Un villaggio di pescatori sorge nella parte più meridionale del golfo di Oristano, in posizione estremamente riparata, alla base del ‘corno’ di terra che termina con l’affascinante Capo san Marco, limite meridionale della baia e confine con la Costa Verde. Le caratteristiche abitazioni del piccolo borgo, rientrante nel territorio di Terralba, si estendono sino alla pineta della laguna salmastra di Marceddì, originata dall’insenatura marina. La parte più interna della laguna, separata da un piccolo sbarramento, prende il nome di stagno di San Giovanni. Qua si immettono i corsi d’acqua rio Mogoro e rio Mannu che ne addolciscono le acque.

Laguna e stagno furono un tempo antichi approdi del fiorente insediamento fenicio-punico di Neapolis, oggi sono habitat di uccelli acquatici che nidificano sulle sponde ricoperte di vegetazione lacustre: airone rosso, folaga, germano reale e pollo sultano saranno piacevoli incontri tra i canneti. Tra mare, laguna e stagno, la pesca è di gran lunga l’attività principale: non perderti le prelibatezze locali grazie a ristoranti e ittiturismo vicini, dove troverai frutti di mare e abbondanza e varietà di pescato: mormore, muggini, orate, saraghi, spigole, triglie.
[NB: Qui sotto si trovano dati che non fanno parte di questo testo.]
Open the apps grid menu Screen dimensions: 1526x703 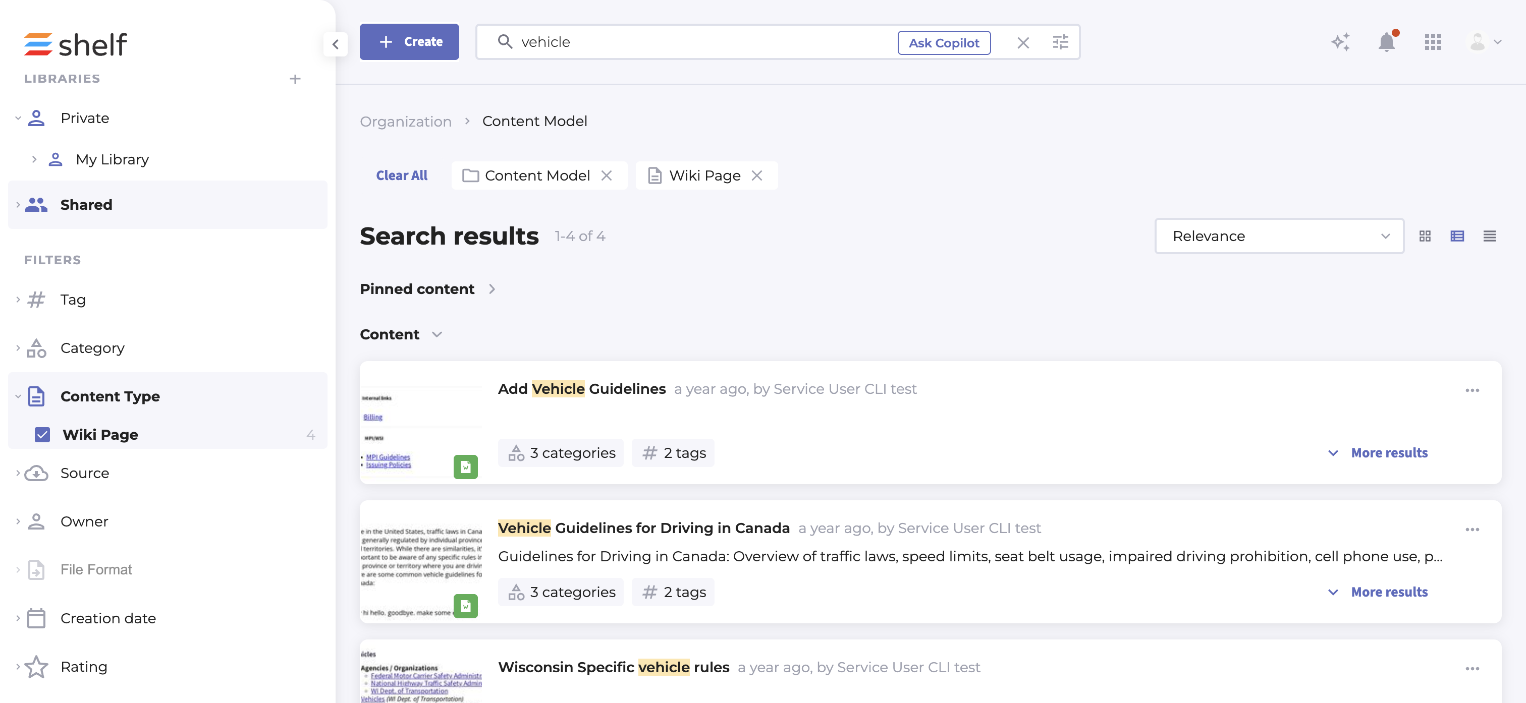click(1432, 42)
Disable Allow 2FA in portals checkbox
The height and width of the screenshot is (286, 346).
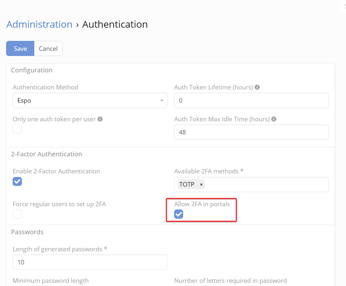[179, 214]
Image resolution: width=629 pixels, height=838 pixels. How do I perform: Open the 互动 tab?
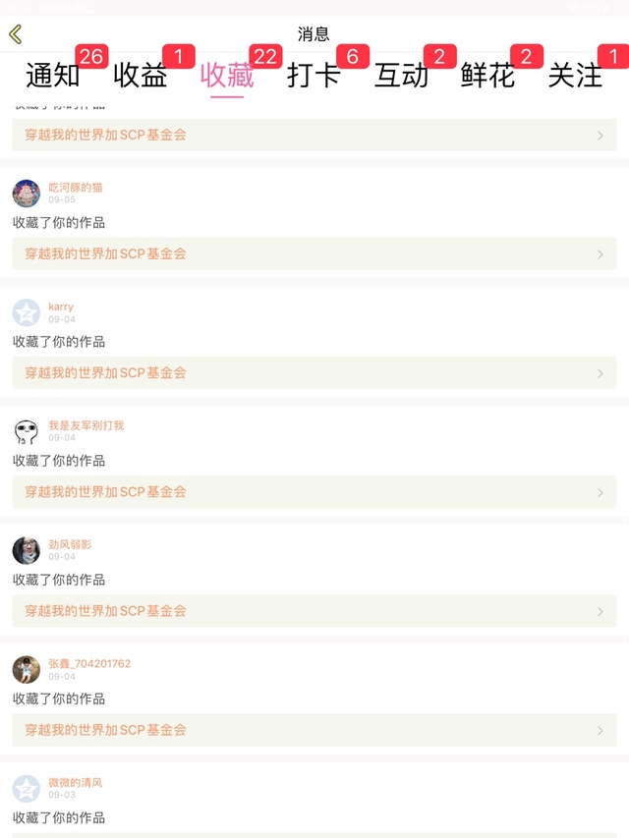[x=401, y=75]
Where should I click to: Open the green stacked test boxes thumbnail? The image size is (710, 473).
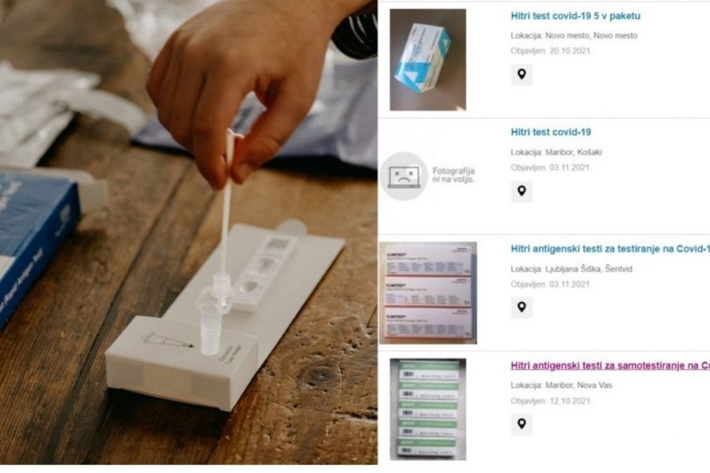(x=428, y=409)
Costa e laguna si fondono con l’archeologia, in un angolo di Sardegna che da sempre è stato crocevia di popoli. A confermarlo il florido sito di Neapolis, un tempo importante ‘mercato’ mediterraneo, fondato dai fenici e poi divenuto colonia cartaginese (VI secolo a.C.), i cui resti sono tuttora visibili. Inoltre, a pochi chilometri, potrai visitare l’antica città di Tharros, sito archeologico che racconta tutte d’un fiato preistoria e storia della Sardegna. Marceddì ha vissuto anche un passato vicino e più cruento: fu teatro di incursioni da parte di pirati. La Torre Vecchia spagnola (XVI-XVII secolo) nasce per proteggerlo dagli attacchi: ne vedrai i ruderi ai bordi dello stagno. Dalla laguna potrai raggiungere facilmente, verso sud, la Costa Verde e le sue perle – in ordine di apparizione Pistis, Torre dei Corsari, Marina di Arbus, Piscinas e Scivu e verso nord le bellezze protette dell’area marina della penisola del Sinis, San Giovanni di Sinis, Maimoni, Is Arutas e Mari Ermi.